At 45ma thats way too high - you have a partial short somewhere -switch off.

If you see the bottom of page 2 of that pdf I posted it shows typical currents at various stages, which your programmer should similarly follow.

How have you constructed it, a pcb or strip board or breadboard.. ?
 
Hi,

At 45ma thats way too high - you have a partial short somewhere -switch off.

If you see the bottom of page 2 of that pdf I posted it shows typical currents at various stages, which your programmer should similarly follow.
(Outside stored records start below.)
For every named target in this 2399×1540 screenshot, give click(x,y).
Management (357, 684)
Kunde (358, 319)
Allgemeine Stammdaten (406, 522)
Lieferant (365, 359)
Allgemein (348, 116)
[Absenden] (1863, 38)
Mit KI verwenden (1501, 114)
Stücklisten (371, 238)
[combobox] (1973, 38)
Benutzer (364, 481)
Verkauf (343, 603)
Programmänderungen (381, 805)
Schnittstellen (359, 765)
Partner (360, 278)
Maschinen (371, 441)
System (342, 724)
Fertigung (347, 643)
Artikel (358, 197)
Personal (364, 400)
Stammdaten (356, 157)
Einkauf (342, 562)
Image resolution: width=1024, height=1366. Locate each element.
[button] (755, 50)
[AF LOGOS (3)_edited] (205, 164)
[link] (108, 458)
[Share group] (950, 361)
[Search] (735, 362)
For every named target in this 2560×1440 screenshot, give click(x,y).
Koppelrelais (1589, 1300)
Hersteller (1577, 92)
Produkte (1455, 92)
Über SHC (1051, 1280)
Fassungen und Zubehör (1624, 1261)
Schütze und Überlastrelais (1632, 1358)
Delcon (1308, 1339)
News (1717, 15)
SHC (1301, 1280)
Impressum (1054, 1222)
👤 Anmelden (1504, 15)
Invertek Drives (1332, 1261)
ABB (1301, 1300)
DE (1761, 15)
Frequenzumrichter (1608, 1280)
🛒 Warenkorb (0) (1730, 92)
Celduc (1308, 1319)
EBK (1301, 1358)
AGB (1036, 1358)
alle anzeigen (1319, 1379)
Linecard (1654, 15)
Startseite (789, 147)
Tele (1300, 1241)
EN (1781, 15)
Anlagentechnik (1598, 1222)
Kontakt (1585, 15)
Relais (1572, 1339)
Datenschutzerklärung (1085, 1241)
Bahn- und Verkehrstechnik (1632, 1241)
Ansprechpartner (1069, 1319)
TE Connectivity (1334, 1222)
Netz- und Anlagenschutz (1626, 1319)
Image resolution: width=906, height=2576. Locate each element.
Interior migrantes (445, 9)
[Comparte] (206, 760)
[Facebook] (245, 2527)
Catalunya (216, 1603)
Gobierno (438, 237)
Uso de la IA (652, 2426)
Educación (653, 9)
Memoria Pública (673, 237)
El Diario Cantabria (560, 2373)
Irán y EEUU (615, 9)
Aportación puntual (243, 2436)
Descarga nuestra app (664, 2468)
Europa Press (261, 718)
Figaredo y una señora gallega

How have you constructed it, a pcb or strip board or breadboard.. ?
Thanks for the reply. After, little think-back, I came to conclusion that I hooked of the transistor with Emiter-Collector Swapped!
Do you think this is the reason for the malfunction?
10149-snapshot 2.jpg

10150-snapshot 3.jpg
 
uf! Even after correcting the transistors, Both Led Glows and the circuit draws 46 mA at 13 Volts!
[If it had drawn 10 A, then fine, I could conclude there is a short, but this 46mA is driving me crazy!)
 
I rest my case.
I didn't quite get what you meant to say, but reading your quoted text, I think you want to tell me --"See that, I already told you those stupid things don't work! and Now you are stuck!!! Thats the penalty for not doing what I told."
Haha, lol.
You are still proving your ego, instead of helping me build (which is the sole purpose of this thread.) Thats amazing!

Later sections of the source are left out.